Texte étudié:
==================================================
Aimer son prochain quelle drôle d’idée et pourquoi pas celui qui précède ?
On y voit émerger un panthéon corps poétique qui se joue d’états de formes régressives.Et si le corps n’était qu’un rêve, qui en serait le rêveur ? A contrario si le rêve n’était qu’un corps, qui en serait le dormeur ? Un corps dormant pourrions-nous dire, mais que penser d’un corps éveillé qui parle d’un corps dormant ? Finalement qu’en sait-il ? mais aussi où
en est la logique de l’intérieur et de l’extérieur ? Logification qui nous met face au corps dévoré par ses sombres tabous, conscient de sa monstruosité, un de ces amas tristement
vautré dans l’idée du propre, du correct. Amas en quête de liberté, de territoire que seul
l’anarchie de la pulsion construit ou désordonne.
==================================================
Données fournies:
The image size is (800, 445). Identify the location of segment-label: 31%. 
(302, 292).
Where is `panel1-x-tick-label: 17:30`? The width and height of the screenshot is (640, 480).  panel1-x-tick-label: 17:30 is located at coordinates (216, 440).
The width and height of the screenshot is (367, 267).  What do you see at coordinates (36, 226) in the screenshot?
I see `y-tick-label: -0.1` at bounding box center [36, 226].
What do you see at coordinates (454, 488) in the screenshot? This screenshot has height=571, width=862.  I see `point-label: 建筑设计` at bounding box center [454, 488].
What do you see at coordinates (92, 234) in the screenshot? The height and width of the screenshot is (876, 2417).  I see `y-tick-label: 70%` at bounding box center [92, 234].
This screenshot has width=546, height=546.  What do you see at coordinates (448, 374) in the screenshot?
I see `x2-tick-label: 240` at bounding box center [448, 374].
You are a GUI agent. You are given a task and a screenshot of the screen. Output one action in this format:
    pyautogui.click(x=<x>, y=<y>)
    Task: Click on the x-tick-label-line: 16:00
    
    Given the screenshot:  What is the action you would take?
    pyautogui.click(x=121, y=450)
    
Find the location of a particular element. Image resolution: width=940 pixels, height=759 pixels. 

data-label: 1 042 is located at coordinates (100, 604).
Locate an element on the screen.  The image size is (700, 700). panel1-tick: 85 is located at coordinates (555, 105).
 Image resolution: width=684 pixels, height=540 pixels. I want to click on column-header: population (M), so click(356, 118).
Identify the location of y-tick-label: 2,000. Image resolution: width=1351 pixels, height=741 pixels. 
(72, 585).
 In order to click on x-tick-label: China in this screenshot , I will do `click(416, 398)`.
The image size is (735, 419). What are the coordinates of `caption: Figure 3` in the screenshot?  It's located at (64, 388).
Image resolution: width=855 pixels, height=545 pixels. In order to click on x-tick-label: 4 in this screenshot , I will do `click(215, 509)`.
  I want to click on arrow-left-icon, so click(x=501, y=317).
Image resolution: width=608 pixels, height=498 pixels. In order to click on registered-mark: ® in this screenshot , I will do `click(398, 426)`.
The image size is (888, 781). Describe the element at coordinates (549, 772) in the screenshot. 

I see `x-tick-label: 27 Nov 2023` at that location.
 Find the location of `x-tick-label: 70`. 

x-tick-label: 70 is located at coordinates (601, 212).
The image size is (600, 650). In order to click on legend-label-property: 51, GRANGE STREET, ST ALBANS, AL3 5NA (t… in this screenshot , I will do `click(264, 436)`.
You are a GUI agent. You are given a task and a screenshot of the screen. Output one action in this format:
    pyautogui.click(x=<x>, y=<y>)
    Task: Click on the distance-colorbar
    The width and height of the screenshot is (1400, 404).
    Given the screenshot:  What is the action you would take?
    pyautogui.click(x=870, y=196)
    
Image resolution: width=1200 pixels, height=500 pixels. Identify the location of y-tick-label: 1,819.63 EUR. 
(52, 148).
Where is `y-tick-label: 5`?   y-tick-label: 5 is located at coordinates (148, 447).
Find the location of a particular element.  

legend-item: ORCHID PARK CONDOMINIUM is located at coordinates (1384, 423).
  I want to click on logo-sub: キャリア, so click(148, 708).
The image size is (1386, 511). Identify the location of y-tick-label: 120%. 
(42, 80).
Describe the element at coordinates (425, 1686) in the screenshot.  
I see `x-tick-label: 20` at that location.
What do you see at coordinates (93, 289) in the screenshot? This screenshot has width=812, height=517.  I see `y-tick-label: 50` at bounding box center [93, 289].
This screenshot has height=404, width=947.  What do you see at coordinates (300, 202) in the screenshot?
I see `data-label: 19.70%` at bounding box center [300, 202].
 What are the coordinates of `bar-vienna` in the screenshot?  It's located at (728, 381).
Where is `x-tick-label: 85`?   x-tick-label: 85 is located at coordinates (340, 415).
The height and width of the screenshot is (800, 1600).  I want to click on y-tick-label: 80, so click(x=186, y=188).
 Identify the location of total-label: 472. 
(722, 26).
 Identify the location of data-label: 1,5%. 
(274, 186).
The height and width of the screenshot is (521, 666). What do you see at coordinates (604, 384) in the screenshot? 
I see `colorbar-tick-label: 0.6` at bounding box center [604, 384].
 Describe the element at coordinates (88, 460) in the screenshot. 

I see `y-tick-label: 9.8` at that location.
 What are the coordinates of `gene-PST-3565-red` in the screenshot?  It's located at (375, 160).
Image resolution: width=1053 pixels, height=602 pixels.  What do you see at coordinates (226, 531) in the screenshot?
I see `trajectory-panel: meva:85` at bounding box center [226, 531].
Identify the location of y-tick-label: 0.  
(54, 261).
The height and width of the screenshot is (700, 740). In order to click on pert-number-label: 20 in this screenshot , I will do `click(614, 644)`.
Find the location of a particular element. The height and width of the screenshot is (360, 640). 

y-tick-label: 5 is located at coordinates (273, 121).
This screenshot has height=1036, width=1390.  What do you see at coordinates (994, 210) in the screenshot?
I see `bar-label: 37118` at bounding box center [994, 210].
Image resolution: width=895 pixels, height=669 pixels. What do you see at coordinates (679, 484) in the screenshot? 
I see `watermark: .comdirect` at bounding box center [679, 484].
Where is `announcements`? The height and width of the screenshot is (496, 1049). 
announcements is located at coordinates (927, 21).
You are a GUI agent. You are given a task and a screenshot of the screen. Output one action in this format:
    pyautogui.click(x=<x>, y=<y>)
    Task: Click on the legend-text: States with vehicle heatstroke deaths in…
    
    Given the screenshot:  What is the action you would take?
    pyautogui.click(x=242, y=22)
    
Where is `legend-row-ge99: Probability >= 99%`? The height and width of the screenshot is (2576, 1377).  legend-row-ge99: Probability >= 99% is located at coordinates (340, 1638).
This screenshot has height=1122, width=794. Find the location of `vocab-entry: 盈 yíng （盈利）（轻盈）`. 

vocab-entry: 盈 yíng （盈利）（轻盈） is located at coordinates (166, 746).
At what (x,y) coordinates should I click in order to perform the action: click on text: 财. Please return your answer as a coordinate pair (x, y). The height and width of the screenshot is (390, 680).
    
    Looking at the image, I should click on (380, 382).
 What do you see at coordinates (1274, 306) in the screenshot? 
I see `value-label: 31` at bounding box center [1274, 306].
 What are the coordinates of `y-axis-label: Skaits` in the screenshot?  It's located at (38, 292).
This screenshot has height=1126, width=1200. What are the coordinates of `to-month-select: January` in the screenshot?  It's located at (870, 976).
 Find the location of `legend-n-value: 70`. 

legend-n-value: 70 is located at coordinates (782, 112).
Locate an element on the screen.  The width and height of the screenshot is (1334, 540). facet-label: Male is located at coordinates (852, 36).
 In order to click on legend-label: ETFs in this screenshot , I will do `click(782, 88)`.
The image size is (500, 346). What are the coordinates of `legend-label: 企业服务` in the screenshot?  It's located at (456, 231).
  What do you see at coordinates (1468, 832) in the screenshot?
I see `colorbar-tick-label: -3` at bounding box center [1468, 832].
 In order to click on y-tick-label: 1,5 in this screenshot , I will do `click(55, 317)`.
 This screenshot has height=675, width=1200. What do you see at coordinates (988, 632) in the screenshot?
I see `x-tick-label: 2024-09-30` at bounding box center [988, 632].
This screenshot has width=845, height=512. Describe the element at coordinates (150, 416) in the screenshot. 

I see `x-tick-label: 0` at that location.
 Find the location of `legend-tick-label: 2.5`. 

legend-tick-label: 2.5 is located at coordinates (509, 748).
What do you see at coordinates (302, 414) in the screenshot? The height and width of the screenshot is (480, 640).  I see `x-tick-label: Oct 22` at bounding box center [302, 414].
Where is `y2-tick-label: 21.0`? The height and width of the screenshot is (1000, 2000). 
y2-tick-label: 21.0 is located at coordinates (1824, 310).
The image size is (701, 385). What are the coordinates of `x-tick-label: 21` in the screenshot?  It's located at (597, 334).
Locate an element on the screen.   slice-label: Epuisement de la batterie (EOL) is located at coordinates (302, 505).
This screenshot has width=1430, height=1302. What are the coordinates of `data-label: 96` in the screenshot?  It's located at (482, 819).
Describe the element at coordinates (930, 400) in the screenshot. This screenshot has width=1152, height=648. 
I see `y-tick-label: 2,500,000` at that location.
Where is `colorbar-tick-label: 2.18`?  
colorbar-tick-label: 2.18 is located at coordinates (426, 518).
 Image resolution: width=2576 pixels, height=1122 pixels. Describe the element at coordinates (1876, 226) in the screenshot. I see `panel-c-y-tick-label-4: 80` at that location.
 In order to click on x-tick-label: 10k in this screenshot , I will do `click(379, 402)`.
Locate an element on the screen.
==================================================
Questions et consignes:
1. Selon le texte étudié, par quoi le corps est-il dévoré ?
2. Relevez toutes les phrases interrogatives du texte étudié, depuis le début jusqu'à « Finalement qu'en sait-il ? » inclus.
La liste n'a aucun lien avec le texte étudié.

Réponses détaillées:
1. Par ses sombres tabous.

2.
- Aimer son prochain quelle drôle d'idée et pourquoi pas celui qui précède ?
- Et si le corps n'était qu'un rêve, qui en serait le rêveur ?
- A contrario si le rêve n'était qu'un corps, qui en serait le dormeur ?
- Un corps dormant pourrions-nous dire, mais que penser d'un corps éveillé qui parle d'un corps dormant ?
- Finalement qu'en sait-il ?